This is what I’ve taken to calling him, him being Viable Prospect.  Never has a pseudonym seemed more ironic.

Colleague looks excited.  ‘Ooh you should have heard just now what Zoe was saying, about you and Tristan.’

Zoe is a colleague of ours.  I frown.  ‘Huh?  What was she saying and when and why?’

‘It was just now and like, half an hour ago.  She’s always talking about it.  She was saying how she thinks you’re such a good pair and she’s sure you’ll end up together.  Y’know, she’s got a sense about these things?’

‘He has–.’

‘She knows he has a girlfriend,’ she interrupts, ‘but she still thinks – you should have seen her!  She was getting so excited, saying how he clearly really likes you, how he takes every opportunity to come over and see you, and–.’

‘He doesn’t.  I mean, I know when he emails me rather than coming over, and – he doesn’t.’

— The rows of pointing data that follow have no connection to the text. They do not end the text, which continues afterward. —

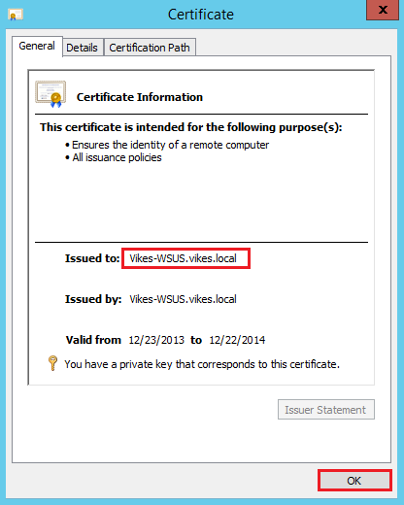Close the Certificate window
The image size is (404, 505).
[x=383, y=10]
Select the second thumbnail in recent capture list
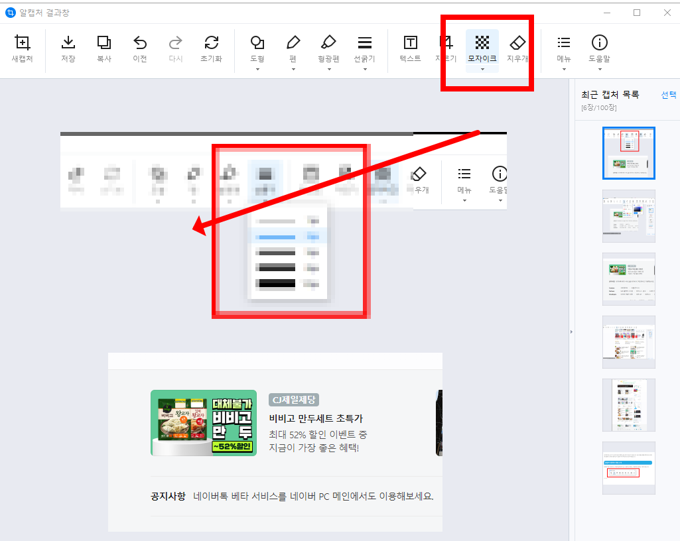Screen dimensions: 680x541 628,216
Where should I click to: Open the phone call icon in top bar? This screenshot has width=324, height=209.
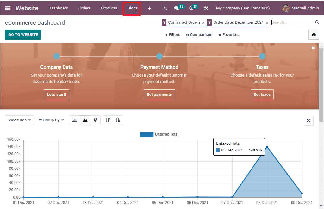pyautogui.click(x=165, y=8)
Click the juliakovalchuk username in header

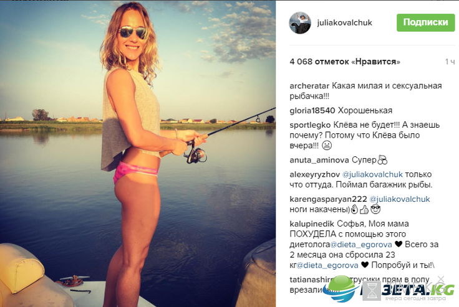click(x=344, y=22)
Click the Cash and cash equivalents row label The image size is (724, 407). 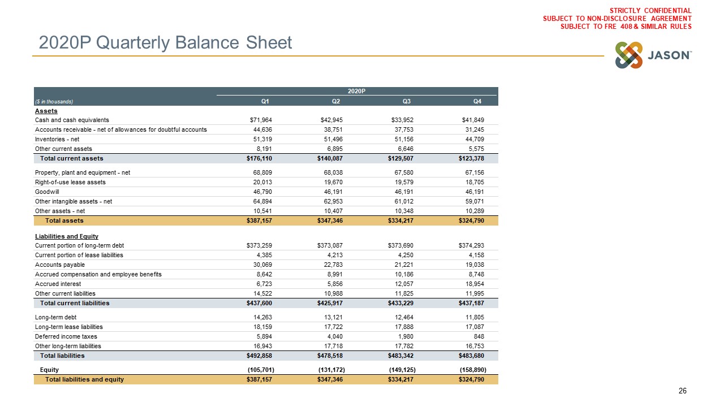(x=72, y=120)
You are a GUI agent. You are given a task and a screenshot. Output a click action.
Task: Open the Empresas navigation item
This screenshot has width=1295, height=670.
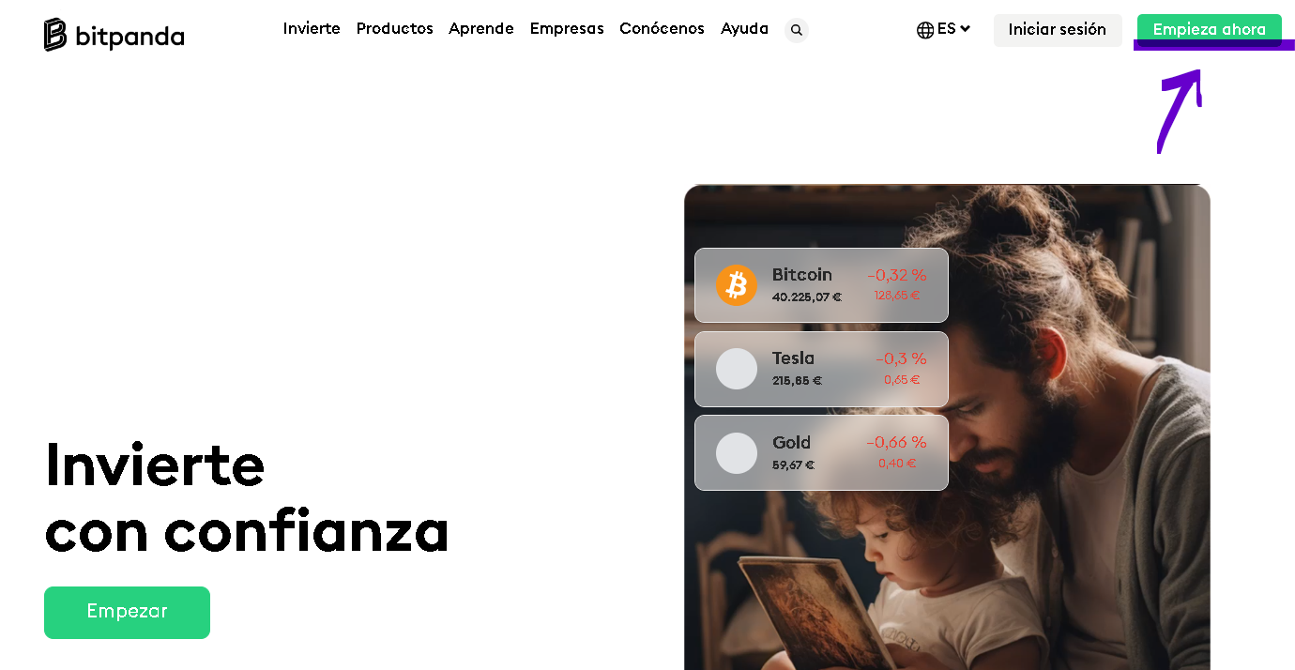[x=567, y=29]
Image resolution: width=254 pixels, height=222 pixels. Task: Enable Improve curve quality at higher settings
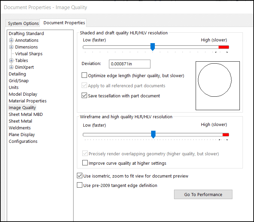coord(85,163)
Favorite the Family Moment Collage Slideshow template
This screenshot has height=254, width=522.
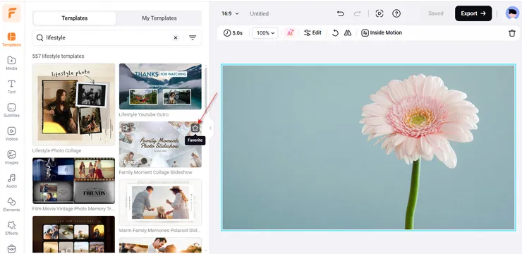[x=195, y=128]
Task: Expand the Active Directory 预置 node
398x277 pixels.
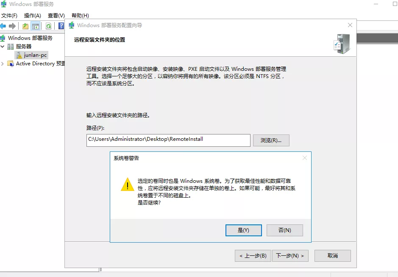Action: tap(3, 64)
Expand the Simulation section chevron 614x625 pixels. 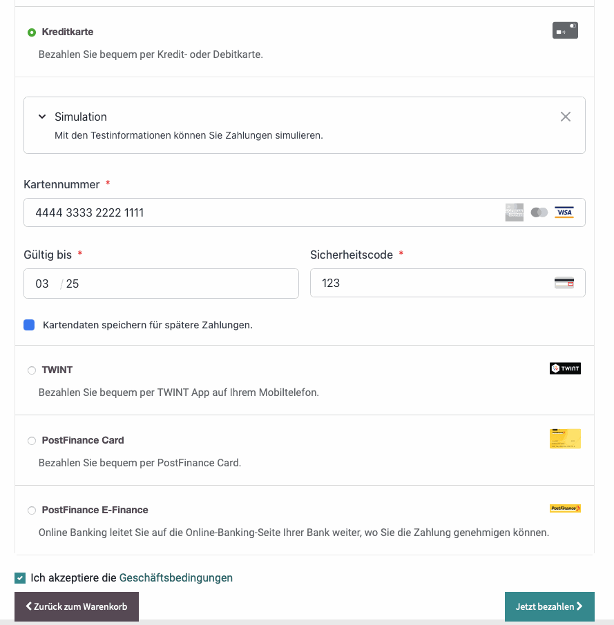[x=42, y=117]
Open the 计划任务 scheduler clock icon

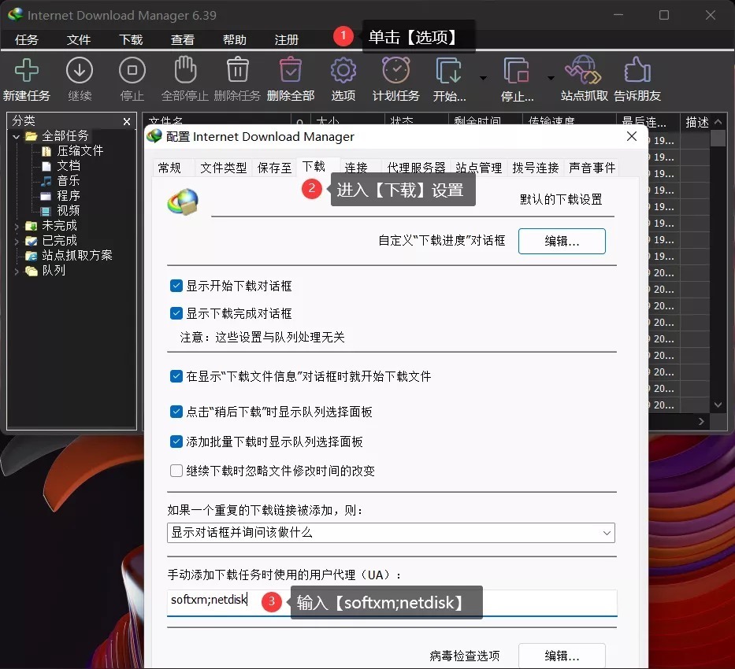click(395, 71)
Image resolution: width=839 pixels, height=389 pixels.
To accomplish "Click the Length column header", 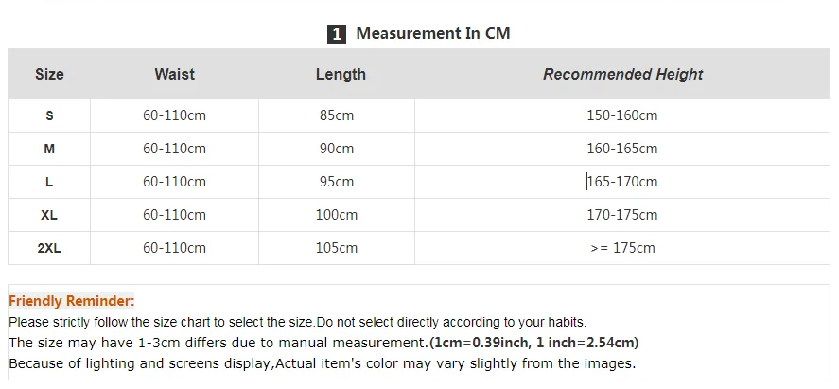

‘He and his girlfriend need to break up,’ Colleague mutters, as if she hasn’t heard a word I’ve been saying.

It’s weird, being the voice of reason.

Something occurs to me. ‘I remember Zoe saying she loves romantic stuff, so I wonder – it might be that she’s looking for it.’

‘P-ossibly, but she’s usually right about these things.’

Colleague has a point.  There was the time Zoe guessed that Beth was pregnant almost before Beth knew it herself, and there are other examples.  But still…

‘I loved what you said, the other day, when I showed you the photo of his girlfriend!’ I say.  ‘When I asked what were you expecting, and you said, ‘I think I was just expecting to see you there, Anna’.

We laugh.

‘It’s so annoying,’ she says. ‘They need to break up.  When’s the office party?’

I laugh, thinking of Matthew.  They’re so different.

‘The thing is, Tristan’s so decent, he would never cross the line.  He wouldn’t even flirt.’



It’s weird.  He’s funny, hilarious even, but it never feels like he’s leading you on, not really.  Which, let’s face it, is a bugger.  There’s too much about the guy to admire.

I pretend to do some work for a bit.


Colleague looks up.

‘… do you honestly think he fancies me – I mean, finds me attractive?’


‘But, really?’

‘Yes, and Zoe’s convinced of it.  He clearly likes you, and you get on really well – and you’ve got loads in common.’

‘Yes, it’s a bit unnerving how much we have in common.’  I frown.  ‘Now I’m annoyed.  I wasn’t annoyed before!  It’s your fault!  And Zoe’s!’

Colleague laughs.

I shrug.  ‘But… there are other people you have lots in common with.’

Germany, for instance.  He loves poetry, and music, and we have the same sense of humour.  And… Tinder.  We have that in common.